I realised in the Ruby implementation we're not correctly reading the array because i * h3_set.size + j
doesn't get the correct index for cases where the h3_set.size is greater than 1.
EDIT:
I think this
hex_range_list[ring_index].add(
h3_to_string(krings[i * num_hexagons + j]))
should be
hex_range_list[ring_index].add(
h3_to_string(krings[i * max_kring_size + j]))
New implementation here https://github.com/StuartApp/h3_ruby/pull/25/files
I've checked the tests for the python bindings @dfellis and I notice they only test with a h3 index set of length 1. Does your implementation still behave as expected for sets with more than a single element?
I realised in the Ruby implementation we're not correctly reading the array because
i * h3_set.size + j
doesn't get the correct index for cases where the h3_set.size is greater than 1.EDIT:
I think this
hex_range_list[ring_index].add( h3_to_string(krings[i * num_hexagons + j]))should be
hex_range_list[ring_index].add( h3_to_string(krings[i * max_kring_size + j]))

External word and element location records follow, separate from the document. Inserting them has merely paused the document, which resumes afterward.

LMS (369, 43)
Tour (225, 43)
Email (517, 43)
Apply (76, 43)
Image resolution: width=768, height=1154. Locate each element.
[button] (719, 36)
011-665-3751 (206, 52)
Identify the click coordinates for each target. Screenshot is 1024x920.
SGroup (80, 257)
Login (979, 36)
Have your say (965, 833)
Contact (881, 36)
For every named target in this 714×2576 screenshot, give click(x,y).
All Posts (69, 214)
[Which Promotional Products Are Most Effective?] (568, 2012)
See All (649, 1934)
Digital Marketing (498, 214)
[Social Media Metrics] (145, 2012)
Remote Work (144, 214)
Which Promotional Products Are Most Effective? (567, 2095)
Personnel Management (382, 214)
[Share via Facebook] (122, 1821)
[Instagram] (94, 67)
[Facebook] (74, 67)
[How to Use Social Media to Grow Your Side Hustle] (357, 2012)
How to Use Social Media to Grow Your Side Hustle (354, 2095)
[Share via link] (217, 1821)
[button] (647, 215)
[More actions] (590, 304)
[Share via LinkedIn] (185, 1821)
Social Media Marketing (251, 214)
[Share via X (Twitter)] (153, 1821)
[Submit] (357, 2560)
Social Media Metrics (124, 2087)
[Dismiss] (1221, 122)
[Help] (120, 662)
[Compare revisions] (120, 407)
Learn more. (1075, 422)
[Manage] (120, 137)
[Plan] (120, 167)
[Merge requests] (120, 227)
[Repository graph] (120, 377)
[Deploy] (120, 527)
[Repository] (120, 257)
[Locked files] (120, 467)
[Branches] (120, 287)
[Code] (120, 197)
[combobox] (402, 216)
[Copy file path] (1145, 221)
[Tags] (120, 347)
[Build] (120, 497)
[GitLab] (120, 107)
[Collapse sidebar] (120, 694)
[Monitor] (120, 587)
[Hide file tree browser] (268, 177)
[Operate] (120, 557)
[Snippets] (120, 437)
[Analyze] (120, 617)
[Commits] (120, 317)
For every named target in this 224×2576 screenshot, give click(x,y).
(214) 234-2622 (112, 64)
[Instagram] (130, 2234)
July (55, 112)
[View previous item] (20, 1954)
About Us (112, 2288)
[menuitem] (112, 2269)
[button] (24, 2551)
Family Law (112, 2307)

I can confirm that's it's broken when I use multiple hexagons in the python bindings, too. This was likely my mistake, not Teng Fu's. Thank you very much for finding it. (I also discovered that the Python Sets refuse to work like Lists/Arrays and don't allow iteration, I guess because sets don't have a defined order? So I can't actually take the k-ring output, for instance, and plug it into hex_ranges.)
@seanhandley I've expanded the test suite in the Python code to multiple k-rings in both the input list and the output for each hexagon and it also caught another bug, so you may want to re-reference this PR as well.
@dfellis My pleasure - I'm glad the bug's resolved!
Regarding sets - I think for the Ruby implementation I'm going to use Ruby's uniq
method to remove duplicates.
With Python I believe there's an "ordered set" class that might be helpful.